**What is required:** Render all of the rows below as a numbered list, omitting any blank lines.

**Collected data:**
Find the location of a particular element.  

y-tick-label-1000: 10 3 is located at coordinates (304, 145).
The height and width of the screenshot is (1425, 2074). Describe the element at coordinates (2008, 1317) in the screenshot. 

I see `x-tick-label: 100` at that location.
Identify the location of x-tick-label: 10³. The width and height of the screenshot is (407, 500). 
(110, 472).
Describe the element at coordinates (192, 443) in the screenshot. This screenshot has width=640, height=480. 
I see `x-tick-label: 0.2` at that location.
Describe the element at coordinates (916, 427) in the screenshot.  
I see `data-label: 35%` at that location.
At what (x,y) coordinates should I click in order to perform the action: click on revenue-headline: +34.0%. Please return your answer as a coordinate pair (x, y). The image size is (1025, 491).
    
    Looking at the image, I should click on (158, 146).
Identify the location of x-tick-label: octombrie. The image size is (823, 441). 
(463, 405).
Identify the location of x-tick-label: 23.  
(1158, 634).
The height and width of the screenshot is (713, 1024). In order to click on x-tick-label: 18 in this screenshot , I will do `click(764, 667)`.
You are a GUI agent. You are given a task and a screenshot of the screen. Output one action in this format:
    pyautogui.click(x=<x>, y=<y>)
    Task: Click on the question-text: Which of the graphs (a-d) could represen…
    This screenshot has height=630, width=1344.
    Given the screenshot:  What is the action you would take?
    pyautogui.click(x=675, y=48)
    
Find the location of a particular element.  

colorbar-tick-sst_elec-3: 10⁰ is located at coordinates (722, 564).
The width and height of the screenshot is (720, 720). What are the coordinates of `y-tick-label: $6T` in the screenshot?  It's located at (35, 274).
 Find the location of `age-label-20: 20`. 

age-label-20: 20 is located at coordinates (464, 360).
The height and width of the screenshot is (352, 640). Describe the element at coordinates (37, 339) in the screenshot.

**Task solution:**
1. Find the location of a particular element.  
2. y-tick-label-1000: 10 3 is located at coordinates (304, 145).
3. The height and width of the screenshot is (1425, 2074). Describe the element at coordinates (2008, 1317) in the screenshot. 
4. I see `x-tick-label: 100` at that location.
5. Identify the location of x-tick-label: 10³. The width and height of the screenshot is (407, 500). 
6. (110, 472).
7. Describe the element at coordinates (192, 443) in the screenshot. This screenshot has width=640, height=480. 
8. I see `x-tick-label: 0.2` at that location.
9. Describe the element at coordinates (916, 427) in the screenshot.  
10. I see `data-label: 35%` at that location.
11. At what (x,y) coordinates should I click in order to perform the action: click on revenue-headline: +34.0%. Please return your answer as a coordinate pair (x, y). The image size is (1025, 491).
12.     Looking at the image, I should click on (158, 146).
13. Identify the location of x-tick-label: octombrie. The image size is (823, 441). 
14. (463, 405).
15. Identify the location of x-tick-label: 23.  
16. (1158, 634).
17. The height and width of the screenshot is (713, 1024). In order to click on x-tick-label: 18 in this screenshot , I will do `click(764, 667)`.
18. You are a GUI agent. You are given a task and a screenshot of the screen. Output one action in this format:
19.     pyautogui.click(x=<x>, y=<y>)
20.     Task: Click on the question-text: Which of the graphs (a-d) could represen…
21.     This screenshot has height=630, width=1344.
22.     Given the screenshot:  What is the action you would take?
23.     pyautogui.click(x=675, y=48)
24. Find the location of a particular element.  
25. colorbar-tick-sst_elec-3: 10⁰ is located at coordinates (722, 564).
26. The width and height of the screenshot is (720, 720). What are the coordinates of `y-tick-label: $6T` in the screenshot?  It's located at (35, 274).
27.  Find the location of `age-label-20: 20`. 
28. age-label-20: 20 is located at coordinates (464, 360).
29. The height and width of the screenshot is (352, 640). Describe the element at coordinates (37, 339) in the screenshot.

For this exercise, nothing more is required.